»»

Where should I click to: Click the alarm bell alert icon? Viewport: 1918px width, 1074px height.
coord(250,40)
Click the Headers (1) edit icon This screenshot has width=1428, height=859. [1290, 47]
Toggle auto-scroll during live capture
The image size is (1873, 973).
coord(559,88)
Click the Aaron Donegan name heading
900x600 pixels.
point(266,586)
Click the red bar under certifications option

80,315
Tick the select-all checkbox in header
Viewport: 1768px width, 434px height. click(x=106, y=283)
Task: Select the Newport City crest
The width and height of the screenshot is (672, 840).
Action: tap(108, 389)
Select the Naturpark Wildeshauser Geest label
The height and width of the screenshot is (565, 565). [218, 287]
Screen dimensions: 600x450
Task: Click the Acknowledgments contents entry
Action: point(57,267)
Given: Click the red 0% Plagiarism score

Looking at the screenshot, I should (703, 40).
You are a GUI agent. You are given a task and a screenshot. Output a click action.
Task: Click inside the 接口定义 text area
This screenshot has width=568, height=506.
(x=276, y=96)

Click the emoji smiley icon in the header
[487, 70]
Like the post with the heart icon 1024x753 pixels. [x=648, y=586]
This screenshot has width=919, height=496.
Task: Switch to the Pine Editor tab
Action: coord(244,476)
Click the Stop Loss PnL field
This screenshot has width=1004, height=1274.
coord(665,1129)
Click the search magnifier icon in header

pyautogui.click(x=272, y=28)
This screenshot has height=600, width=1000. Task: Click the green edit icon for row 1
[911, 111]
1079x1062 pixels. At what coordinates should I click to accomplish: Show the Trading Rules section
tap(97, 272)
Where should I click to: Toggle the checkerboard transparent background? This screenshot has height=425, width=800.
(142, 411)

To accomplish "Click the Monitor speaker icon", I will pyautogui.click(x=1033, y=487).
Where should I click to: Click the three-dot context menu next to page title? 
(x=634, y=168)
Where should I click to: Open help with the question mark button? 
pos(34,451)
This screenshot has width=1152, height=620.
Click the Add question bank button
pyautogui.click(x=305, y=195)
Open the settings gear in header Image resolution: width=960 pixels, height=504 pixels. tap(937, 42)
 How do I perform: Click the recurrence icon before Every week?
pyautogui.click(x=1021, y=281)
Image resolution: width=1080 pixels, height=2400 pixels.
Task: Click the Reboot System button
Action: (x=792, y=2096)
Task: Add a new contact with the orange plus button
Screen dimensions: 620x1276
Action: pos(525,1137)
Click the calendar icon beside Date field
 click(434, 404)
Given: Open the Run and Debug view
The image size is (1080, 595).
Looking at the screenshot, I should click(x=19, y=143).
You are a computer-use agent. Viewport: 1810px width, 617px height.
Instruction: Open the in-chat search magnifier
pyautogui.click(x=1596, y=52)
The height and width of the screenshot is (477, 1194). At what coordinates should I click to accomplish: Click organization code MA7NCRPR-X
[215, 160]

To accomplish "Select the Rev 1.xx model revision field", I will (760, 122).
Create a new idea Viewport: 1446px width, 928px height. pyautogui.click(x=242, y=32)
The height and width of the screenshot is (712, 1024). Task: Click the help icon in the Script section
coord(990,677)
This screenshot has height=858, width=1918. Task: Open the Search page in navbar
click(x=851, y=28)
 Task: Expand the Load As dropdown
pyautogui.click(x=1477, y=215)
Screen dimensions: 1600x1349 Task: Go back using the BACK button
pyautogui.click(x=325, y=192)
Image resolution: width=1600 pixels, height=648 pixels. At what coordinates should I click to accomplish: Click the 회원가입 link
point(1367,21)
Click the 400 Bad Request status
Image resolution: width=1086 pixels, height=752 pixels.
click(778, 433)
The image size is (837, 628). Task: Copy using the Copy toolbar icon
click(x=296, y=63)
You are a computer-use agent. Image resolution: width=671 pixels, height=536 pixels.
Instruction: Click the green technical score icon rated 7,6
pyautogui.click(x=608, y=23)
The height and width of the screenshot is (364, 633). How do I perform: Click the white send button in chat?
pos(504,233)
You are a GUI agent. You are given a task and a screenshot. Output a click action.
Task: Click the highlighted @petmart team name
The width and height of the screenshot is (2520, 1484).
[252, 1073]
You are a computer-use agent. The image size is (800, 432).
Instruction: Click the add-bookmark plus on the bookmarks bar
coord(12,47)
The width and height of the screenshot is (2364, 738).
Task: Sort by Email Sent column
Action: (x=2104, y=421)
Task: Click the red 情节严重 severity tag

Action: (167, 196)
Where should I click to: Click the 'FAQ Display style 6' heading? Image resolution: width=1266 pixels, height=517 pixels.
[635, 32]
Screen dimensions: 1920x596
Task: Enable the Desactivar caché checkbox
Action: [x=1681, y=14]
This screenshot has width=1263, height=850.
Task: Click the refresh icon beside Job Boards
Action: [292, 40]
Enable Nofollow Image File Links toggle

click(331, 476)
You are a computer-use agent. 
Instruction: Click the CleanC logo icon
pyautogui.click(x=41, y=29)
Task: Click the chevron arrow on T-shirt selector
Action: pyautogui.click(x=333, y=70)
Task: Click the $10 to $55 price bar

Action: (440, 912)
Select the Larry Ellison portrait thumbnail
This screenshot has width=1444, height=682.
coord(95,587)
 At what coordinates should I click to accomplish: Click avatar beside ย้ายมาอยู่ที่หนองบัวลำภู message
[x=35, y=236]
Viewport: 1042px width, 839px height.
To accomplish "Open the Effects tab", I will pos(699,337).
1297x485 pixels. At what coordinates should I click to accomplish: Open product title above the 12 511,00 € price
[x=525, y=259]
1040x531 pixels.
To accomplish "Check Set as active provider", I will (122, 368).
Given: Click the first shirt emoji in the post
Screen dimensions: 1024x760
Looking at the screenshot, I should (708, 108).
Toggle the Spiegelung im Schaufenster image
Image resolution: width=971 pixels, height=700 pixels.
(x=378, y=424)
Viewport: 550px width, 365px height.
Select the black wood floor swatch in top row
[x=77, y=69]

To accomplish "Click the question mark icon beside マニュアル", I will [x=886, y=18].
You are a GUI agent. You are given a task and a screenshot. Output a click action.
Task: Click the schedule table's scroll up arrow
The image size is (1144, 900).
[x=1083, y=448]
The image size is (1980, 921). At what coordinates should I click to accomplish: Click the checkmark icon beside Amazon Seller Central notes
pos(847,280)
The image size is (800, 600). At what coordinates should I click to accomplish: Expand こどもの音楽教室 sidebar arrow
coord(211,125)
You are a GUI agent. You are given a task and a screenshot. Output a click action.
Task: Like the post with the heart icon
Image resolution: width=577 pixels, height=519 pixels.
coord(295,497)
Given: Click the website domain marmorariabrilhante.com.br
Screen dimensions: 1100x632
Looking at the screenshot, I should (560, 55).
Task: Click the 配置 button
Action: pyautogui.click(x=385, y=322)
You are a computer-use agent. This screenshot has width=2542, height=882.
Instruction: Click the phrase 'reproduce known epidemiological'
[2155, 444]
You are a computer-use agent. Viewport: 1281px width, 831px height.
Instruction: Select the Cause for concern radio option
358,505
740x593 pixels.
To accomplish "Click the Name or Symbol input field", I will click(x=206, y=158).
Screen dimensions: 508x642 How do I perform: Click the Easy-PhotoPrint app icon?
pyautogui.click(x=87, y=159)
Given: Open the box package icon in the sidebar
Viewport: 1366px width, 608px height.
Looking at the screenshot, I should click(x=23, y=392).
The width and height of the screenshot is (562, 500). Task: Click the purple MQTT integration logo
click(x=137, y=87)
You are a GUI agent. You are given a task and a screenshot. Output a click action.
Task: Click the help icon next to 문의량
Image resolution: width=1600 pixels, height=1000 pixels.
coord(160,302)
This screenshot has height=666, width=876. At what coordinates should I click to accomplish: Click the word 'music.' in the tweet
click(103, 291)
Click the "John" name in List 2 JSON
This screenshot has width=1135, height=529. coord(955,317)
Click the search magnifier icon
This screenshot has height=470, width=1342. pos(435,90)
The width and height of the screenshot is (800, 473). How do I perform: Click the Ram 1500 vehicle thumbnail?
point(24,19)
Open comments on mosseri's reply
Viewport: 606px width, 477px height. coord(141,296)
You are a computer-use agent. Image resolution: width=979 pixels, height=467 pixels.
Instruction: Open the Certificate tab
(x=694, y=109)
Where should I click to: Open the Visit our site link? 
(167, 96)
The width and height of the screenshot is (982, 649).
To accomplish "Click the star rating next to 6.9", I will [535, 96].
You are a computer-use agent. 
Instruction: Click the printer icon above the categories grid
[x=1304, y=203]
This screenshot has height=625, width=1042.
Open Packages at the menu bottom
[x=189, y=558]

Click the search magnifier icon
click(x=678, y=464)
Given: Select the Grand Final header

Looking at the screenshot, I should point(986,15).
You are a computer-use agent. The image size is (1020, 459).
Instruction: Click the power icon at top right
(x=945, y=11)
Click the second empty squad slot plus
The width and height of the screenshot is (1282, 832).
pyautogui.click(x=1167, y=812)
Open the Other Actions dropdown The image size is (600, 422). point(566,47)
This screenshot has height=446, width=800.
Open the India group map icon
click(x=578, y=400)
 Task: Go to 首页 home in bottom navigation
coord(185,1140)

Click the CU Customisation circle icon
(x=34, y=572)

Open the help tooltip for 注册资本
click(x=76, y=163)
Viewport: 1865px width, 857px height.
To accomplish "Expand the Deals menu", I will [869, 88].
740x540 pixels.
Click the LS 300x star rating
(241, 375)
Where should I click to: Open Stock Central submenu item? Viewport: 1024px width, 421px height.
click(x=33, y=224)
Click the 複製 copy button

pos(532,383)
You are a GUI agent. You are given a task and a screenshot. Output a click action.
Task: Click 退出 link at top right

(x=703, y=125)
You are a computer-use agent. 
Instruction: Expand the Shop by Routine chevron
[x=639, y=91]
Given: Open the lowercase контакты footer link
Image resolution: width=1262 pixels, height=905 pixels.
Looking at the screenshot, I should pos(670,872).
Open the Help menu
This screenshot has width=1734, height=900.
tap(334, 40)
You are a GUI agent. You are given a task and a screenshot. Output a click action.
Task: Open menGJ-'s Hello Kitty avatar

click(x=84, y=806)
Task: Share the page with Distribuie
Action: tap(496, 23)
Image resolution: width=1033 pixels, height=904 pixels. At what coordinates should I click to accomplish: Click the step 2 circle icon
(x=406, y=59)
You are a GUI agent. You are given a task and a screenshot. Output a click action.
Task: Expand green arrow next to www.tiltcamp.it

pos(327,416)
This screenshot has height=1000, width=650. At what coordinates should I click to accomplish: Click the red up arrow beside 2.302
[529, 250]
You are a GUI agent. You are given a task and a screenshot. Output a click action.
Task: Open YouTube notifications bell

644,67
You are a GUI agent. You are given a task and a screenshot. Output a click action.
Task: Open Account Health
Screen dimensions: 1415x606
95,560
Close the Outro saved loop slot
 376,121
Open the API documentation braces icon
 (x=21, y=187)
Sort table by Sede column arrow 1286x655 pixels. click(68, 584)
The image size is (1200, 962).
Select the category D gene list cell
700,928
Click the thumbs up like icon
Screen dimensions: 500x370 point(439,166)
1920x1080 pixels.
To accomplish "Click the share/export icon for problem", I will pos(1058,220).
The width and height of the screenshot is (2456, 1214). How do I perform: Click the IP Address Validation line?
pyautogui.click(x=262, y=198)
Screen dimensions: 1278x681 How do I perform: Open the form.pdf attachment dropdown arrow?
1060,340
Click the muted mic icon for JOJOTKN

««

**What you will do:** Report how many lines in the records hold the word "table", giving the number and nothing else.

**Response area:** 2